Social Warning è un progetto che nasce per contrastare fenomeni come il cyberbullismo e per favorire una maggiore educazione digitale, operando su tre target diversi: i giovani, gli educatori e i genitori. La capillarità dell’azione è possibile grazie a una rete di formatori in tutta Italia, che volontariamente sposano la causa e offrono il loro tempo per poter creare delle attività con le scuole e con i genitori, per parlare dei rischi e delle potenzialità del web. Ad oggi in Italia sono circa 300 i volontari dell’associazione, presenti in quasi tutte le regioni e hanno incontrato, fino ad oggi, circa 30.000 genitori e 85.000 studenti

Un nuovo approccio

L’approccio che abbiamo scelto di adottare con Social Warning è diverso, per cercare di agganciare i ragazzi in modo diverso rispetto a quello che era stato fatto fino a questo momento nelle scuole, dove si creava un po’ di terrore rispetto all’utilizzo del web. È importante creare consapevolezza sui nostri giovani, conoscere entrambi i lati della medaglia, sia le potenzialità che i rischi” spiega Sara Verrecchia, formatrice di Social Warning.

Il lavoro di Social Warning sul cyberbullismo

Il cyberbullismo è un fenomeno molto complesso e i numeri in aumento ci dicono che il fenomeno è in crescita. “Penso che come collettività abbiamo il dovere di formare i nostri ragazzi e di creare degli adulti che siano consapevoli dell’uso del digitale, perché spesso mi trovo proprio a chiedere che cosa significa utilizzare il digitale ai ragazzi e nasce sempre questa discussione tra saperlo usare e farne un uso consapevole, sicuro e produttivo. Quindi non è detto che saper utilizzare il digitale significhi poi saperlo usare consapevolmente” spiega ancora Sara Verrecchia.

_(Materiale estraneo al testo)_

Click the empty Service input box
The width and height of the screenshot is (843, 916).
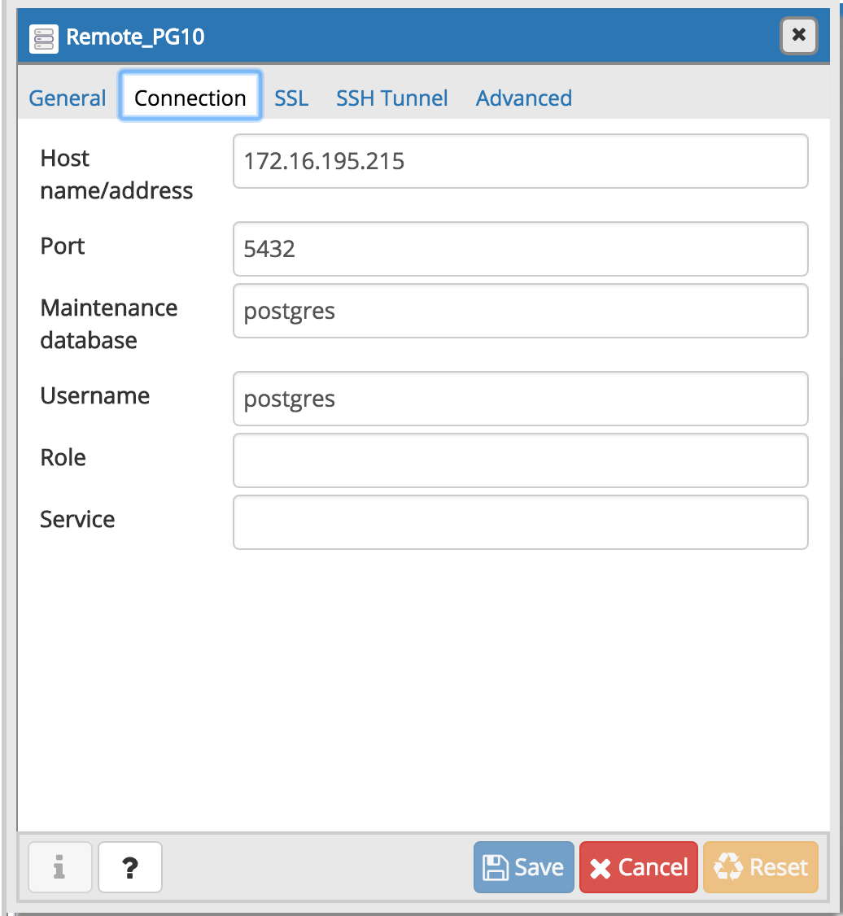click(520, 522)
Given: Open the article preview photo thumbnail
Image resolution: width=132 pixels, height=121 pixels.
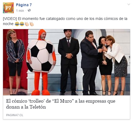Looking at the screenshot, I should pos(67,62).
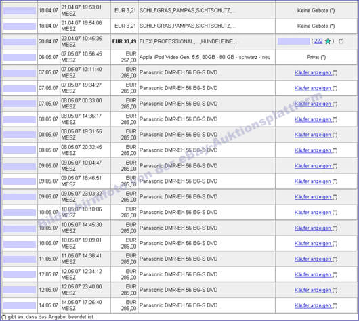Open Käufer anzeigen for 08.05.07 19:31:55 listing
This screenshot has width=359, height=321.
click(313, 135)
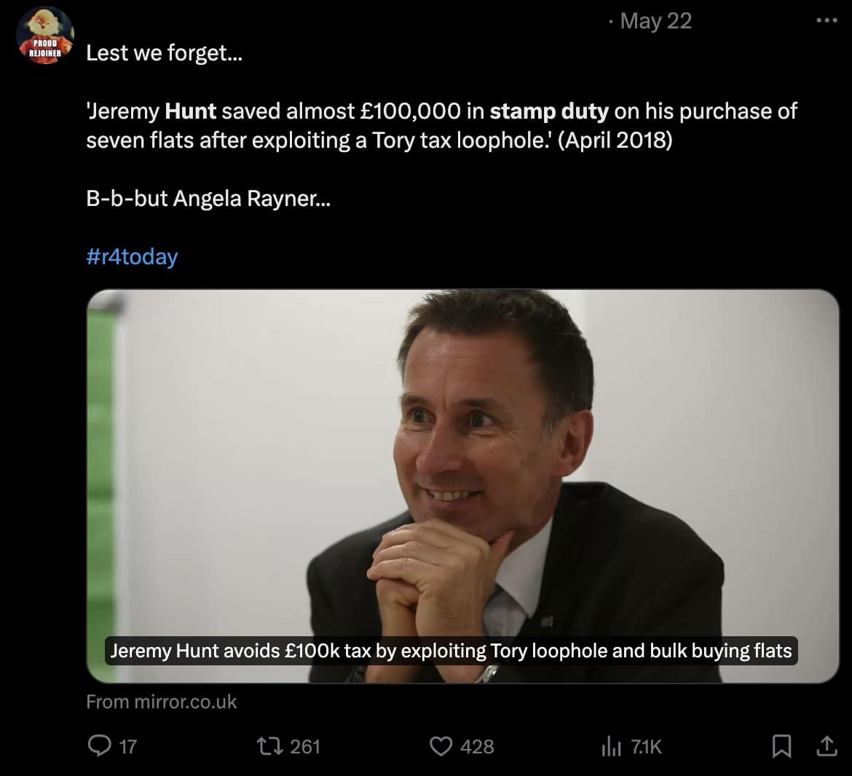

La partecipazione dei ragazzi

Sara Verrecchia sottolinea l’importanza del lavoro nelle scuole, in particolare la partecipazione dei ragazzi al dibattito sul tema: “L’esperienza di vedere i ragazzi rispondere e avere la voglia di creare un dibattito su questo tema,  mi rincuora molto, seppur i numeri mi preoccupano, perché vuol dire che i ragazzi hanno la necessità di parlarne, vogliono un confronto. Poi sta a noi adulti e formatori scegliere che tipo di confronto portare in classe. Poi la forte richiesta da parte degli istituti o dei ragazzi stessi nelle assemblee o in momenti più informali mi fa capire che l’esigenza esiste, che c’è la volontà di parlarne”.

Cosa fare nelle scuole?

Secondo Social Warning, per agire in modo davvero efficace nelle scuole, è necessario creare dei percorsi che non siano spot o limitati nel tempo, ma che siano qualcosa di strutturato e continuativo, quindi che si possa garantire una crescita allo studente o alla studentessa. “Anche perché oggi nessun lavoro può eliminare il digitale. Quindi tutti ci troviamo a contatto con il digitale in un qualsiasi momento della nostra vita e questo ci deve dire che non soltanto i ragazzi devono saperlo usare, ma devono saperlo usare anche in un modo produttivo che possa poi portare dei benefici anche nel loro prossimo futuro lavorativo”.

L’esempio dei genitori

Un aspetto cruciale, nell’utilizzo del digitale, è l’esempio che forniscono i genitori che però non sempre assumono comportamenti corretti, come lo sharenting o l’abuso dei device: “Probabilmente questa pratica nasce proprio dalla mancanza di consapevolezza sull’educazione digitale, perché non credo nella malafede di un genitore nell’esporre il proprio figlio online, ma credo che non sempre si valutino tutti i rischi che si possono correre facendo questo. Quindi probabilmente essendo il digitale molto veloce anche c’è poca riflessione dietro”.

Il tema del consenso

Un altro concetto chiave su cui Social Warning interviene è quello del consenso: “Si parla sempre di più di consenso su vari ambiti ed educhiamo i nostri giovani al consenso. Quindi è importante dare l’esempio anche da parte nostra, in quanto genitori o in quanto adulti, e che teniamo conto del consenso. Se per esempio un minore non può dare il consenso probabilmente non è il caso di fare questa pratica”.